Task directions:
Copy the records exactly, from the line with "Identify the location of text: Q(QDC)." through the end of the records, including both ends. Leave the pictures out of your copy.

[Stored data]

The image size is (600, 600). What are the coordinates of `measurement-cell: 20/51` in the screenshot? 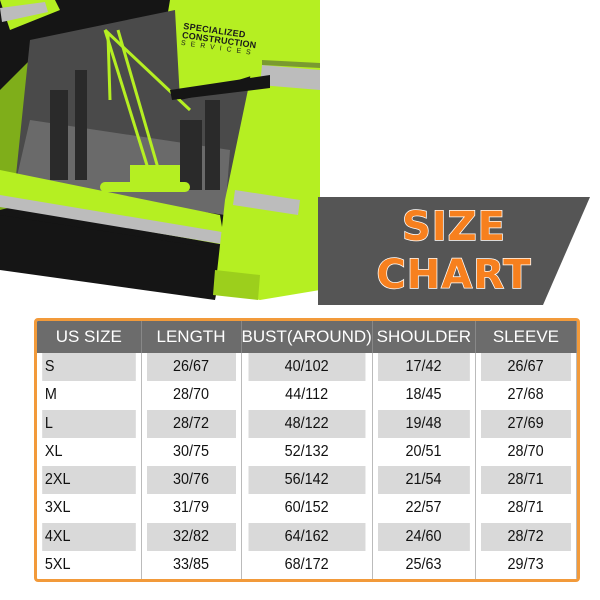 It's located at (424, 452).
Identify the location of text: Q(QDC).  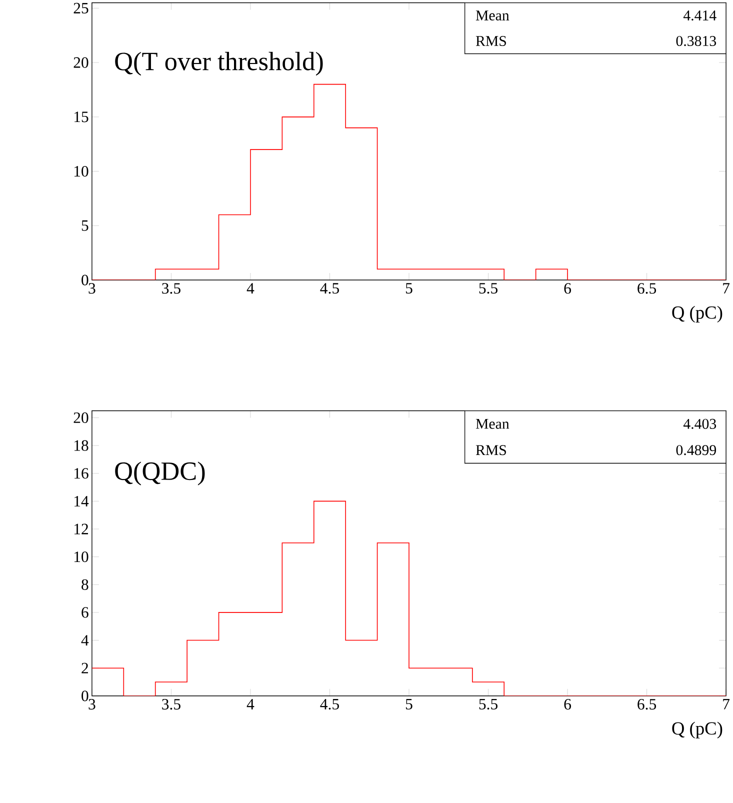
(160, 474).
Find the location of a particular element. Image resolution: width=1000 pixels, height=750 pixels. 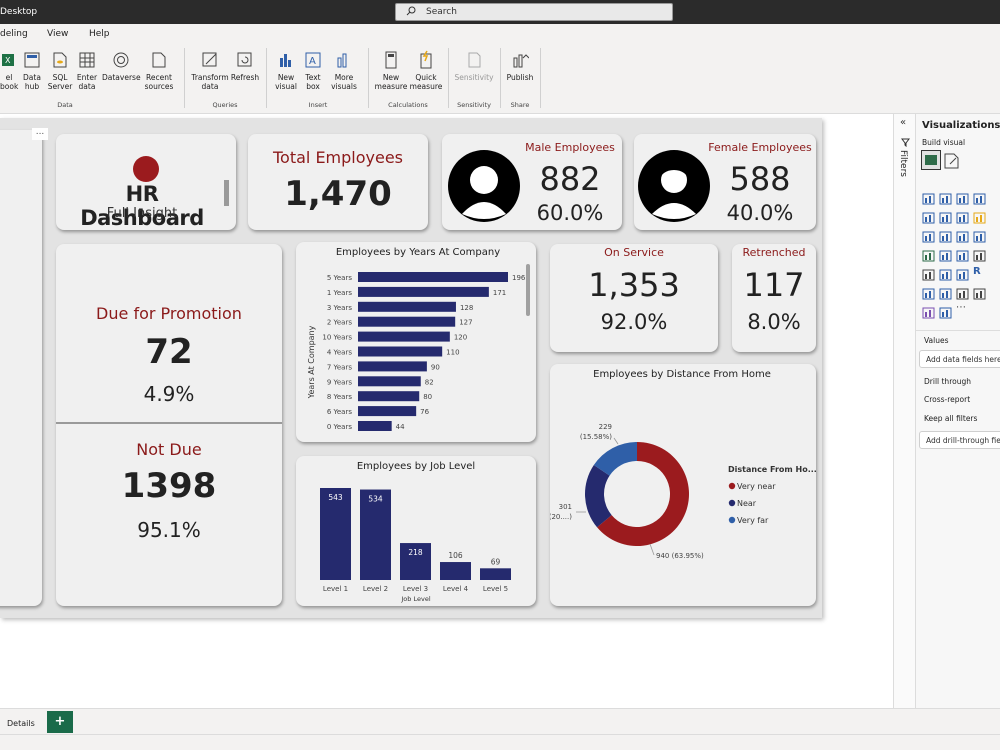

menu-view: View is located at coordinates (58, 34).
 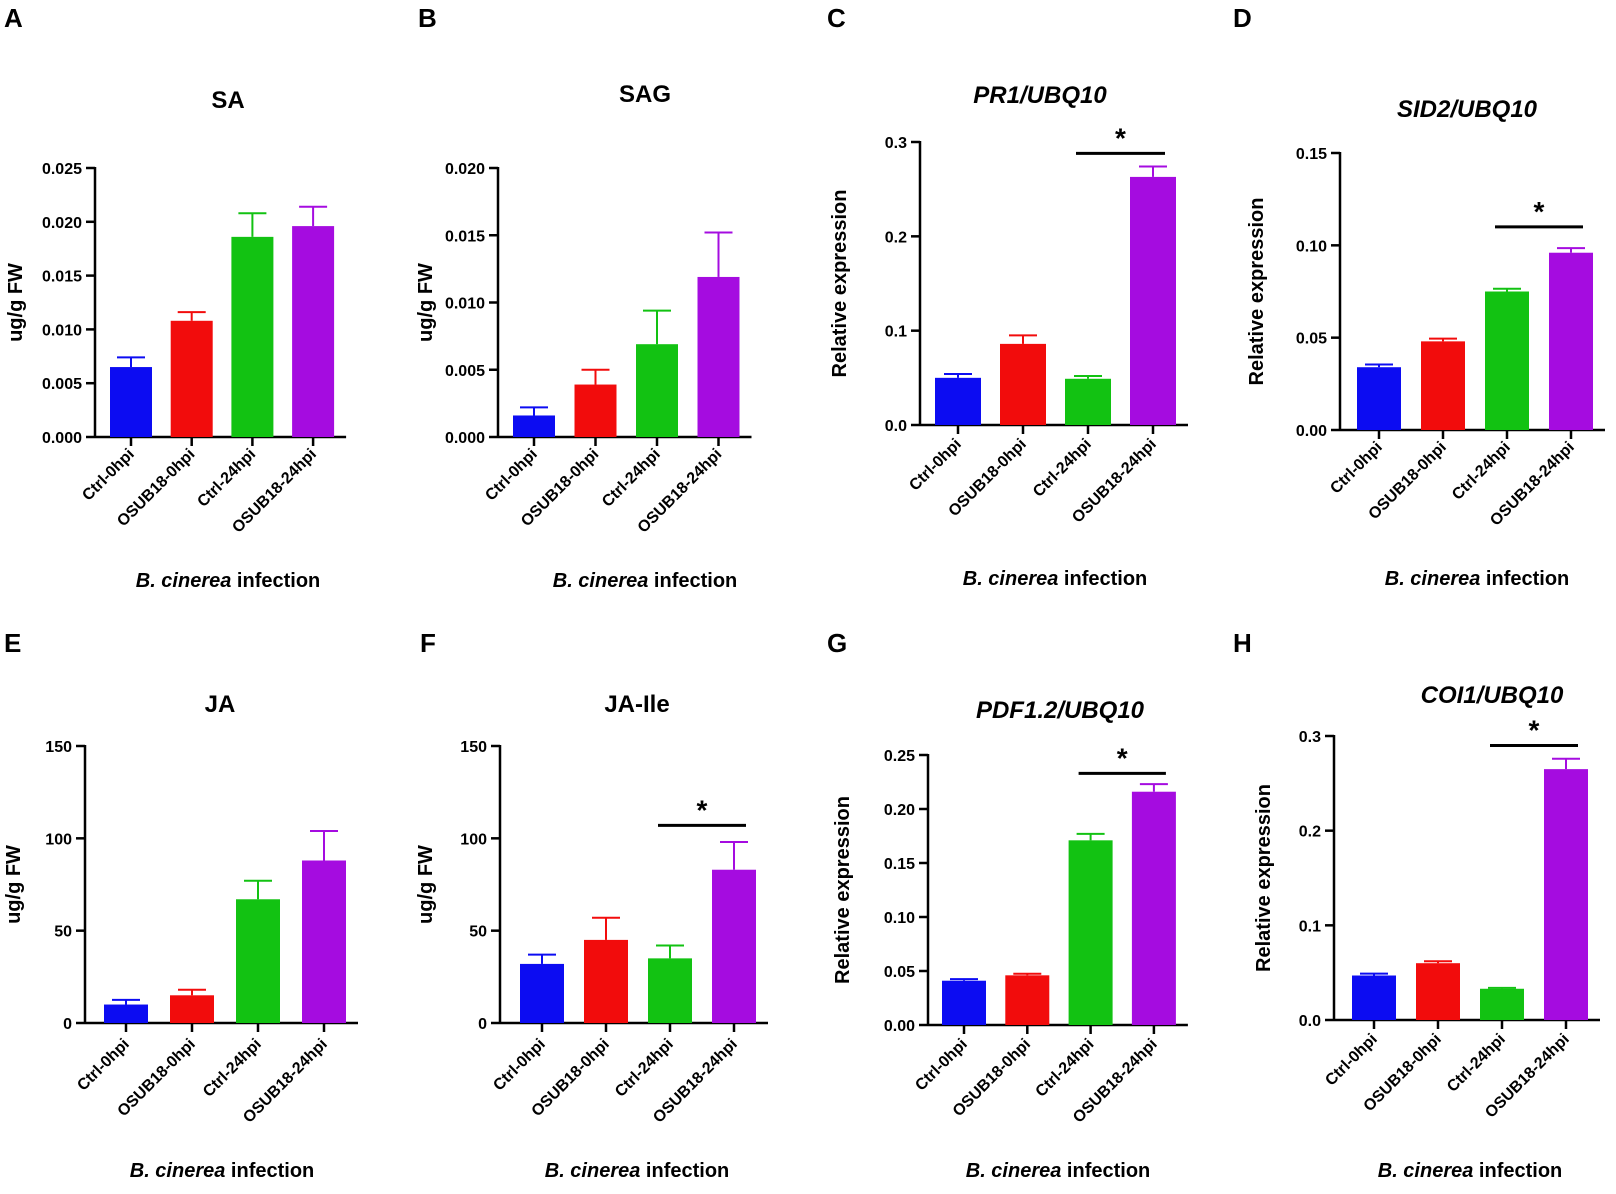 I want to click on y-tick-label: 0.20, so click(x=900, y=810).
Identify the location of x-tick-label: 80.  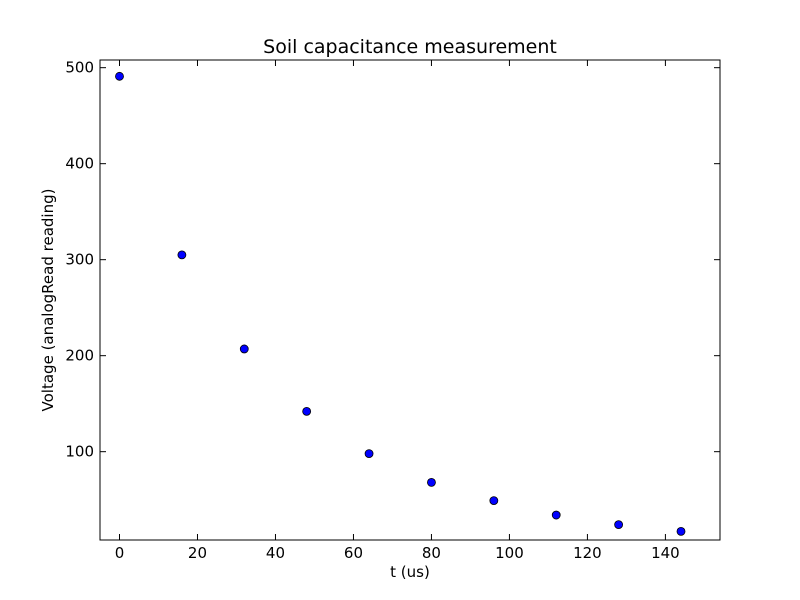
(432, 553).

Task output:
Identify the location of text: Q(QDC).  
(160, 474).
Find the location of a particular element. Image resolution: width=1000 pixels, height=750 pixels. 

menu-view: View is located at coordinates (58, 34).
  I want to click on y-tick-label: 0.20, so click(x=900, y=810).
Identify the location of x-tick-label: 80.  
(432, 553).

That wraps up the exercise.